The writer of our Bible lesson, Paul, wrestled with this himself. In another part of Romans he writes: “I can will what is right [in other words, I can make all sorts of resolutions], but I cannot do it. For I do not do the good I want to do, but the evil I do not want to do is what I do.”
Have you ever felt that way? I sure have and often do. Several shelves of my books at home contain programs of self-improvement. But the fact is that until I let Jesus Christ take control of me---all its nooks, crannies, relationships, and habits---I am incapable of doing little more than tweaking around the edges of my life. Jesus Christ can change us from the inside out, if we will only let Him. But it's a process, one with which God is willing to be patient and with which He asks us to be equally patient.
Today, we’re waiting for Christmas, we're waiting for the moment when we see Jesus face to face, and we’re awaiting the return for our Savior Jesus at the end of the world.
All of these events will prove disappointing, the latter eternally disappointing, unless we learn how to wait.
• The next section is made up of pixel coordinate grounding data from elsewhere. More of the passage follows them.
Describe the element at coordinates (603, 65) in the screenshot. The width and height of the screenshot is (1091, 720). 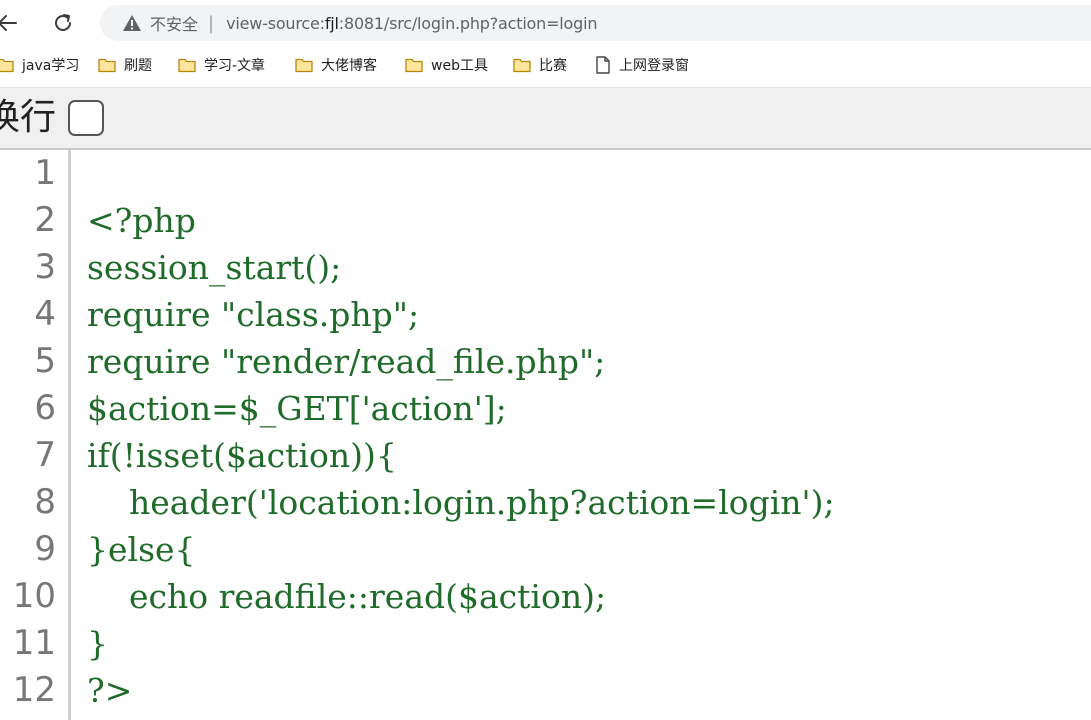
I see `page-icon` at that location.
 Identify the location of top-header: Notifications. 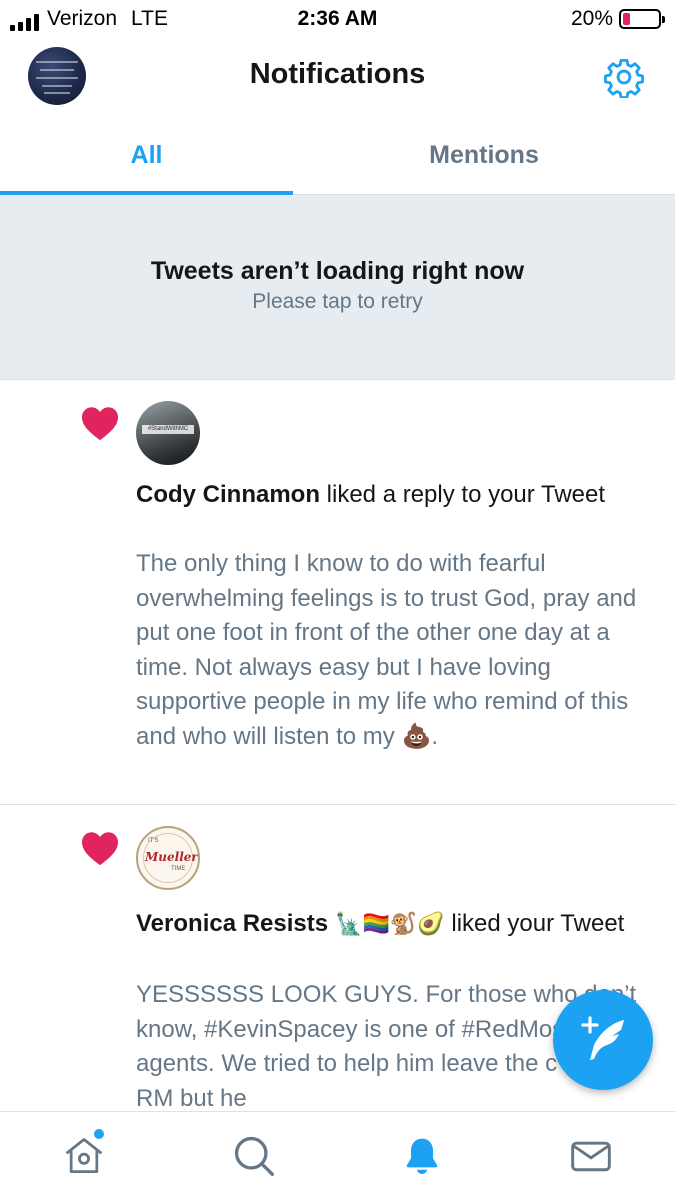
(338, 77).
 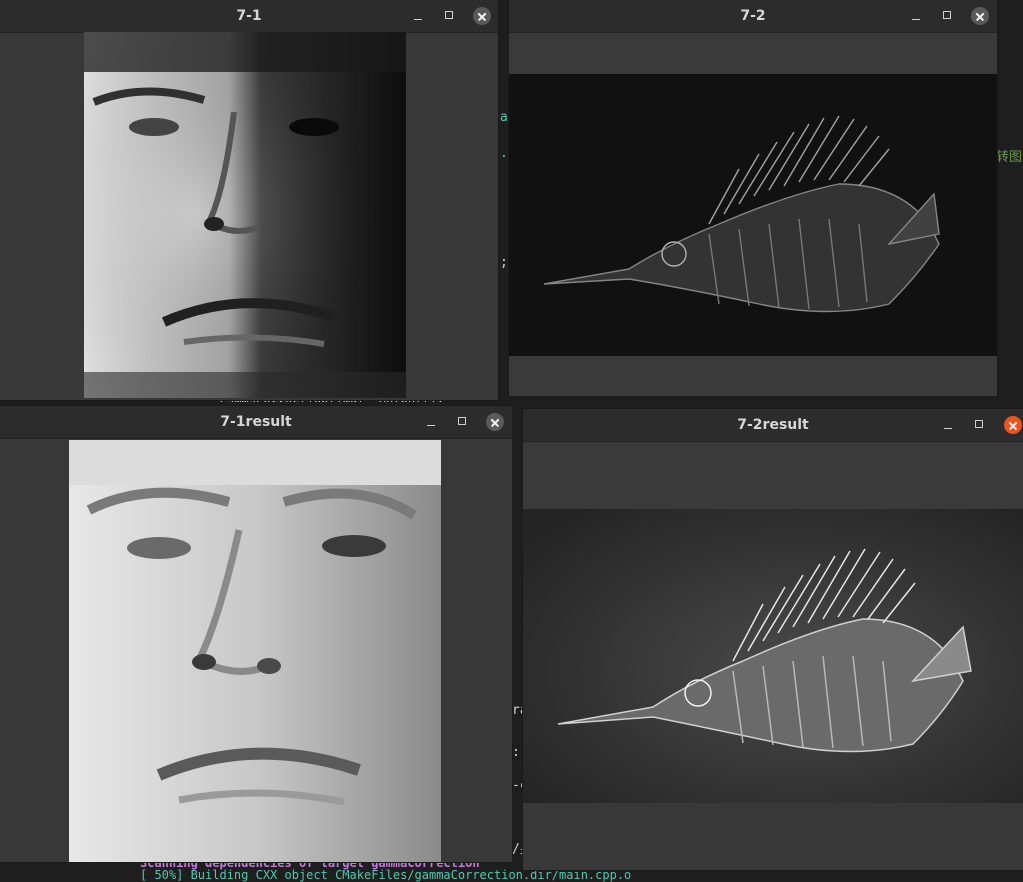 I want to click on code-fragment: a, so click(x=504, y=118).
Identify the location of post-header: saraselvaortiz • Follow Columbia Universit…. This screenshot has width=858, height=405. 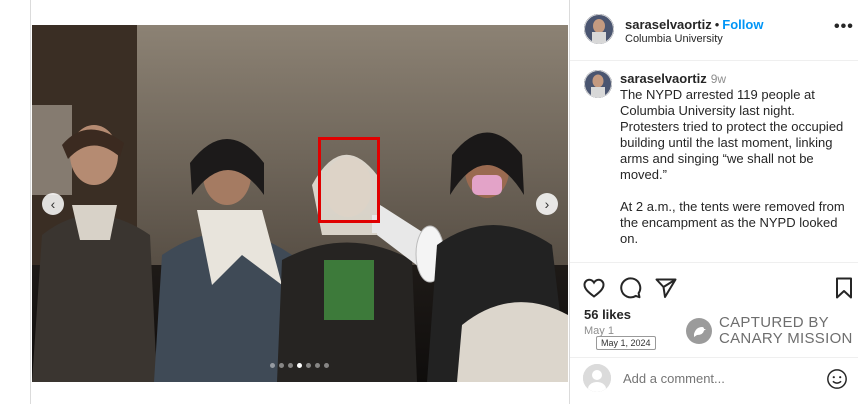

Christmas morning will arrive, the ends of our lives will come, and the world will end and we’ll ask, “Is that all there is?”... unless we can make the three elements of holy waiting that Paul talks about in our lesson today become integral to our lifestyles.
- We need to wake up and see the true conditions of our lives.
- We need to assess our lifestyles.
- We need to cover ourselves with the love, grace, and power of Christ.
Instead, we'll ask God, “Is there no end to the goodness You bring to me, Lord?”
And God will say, “No, My Child, the good stuff will be yours forever and ever.” Amen!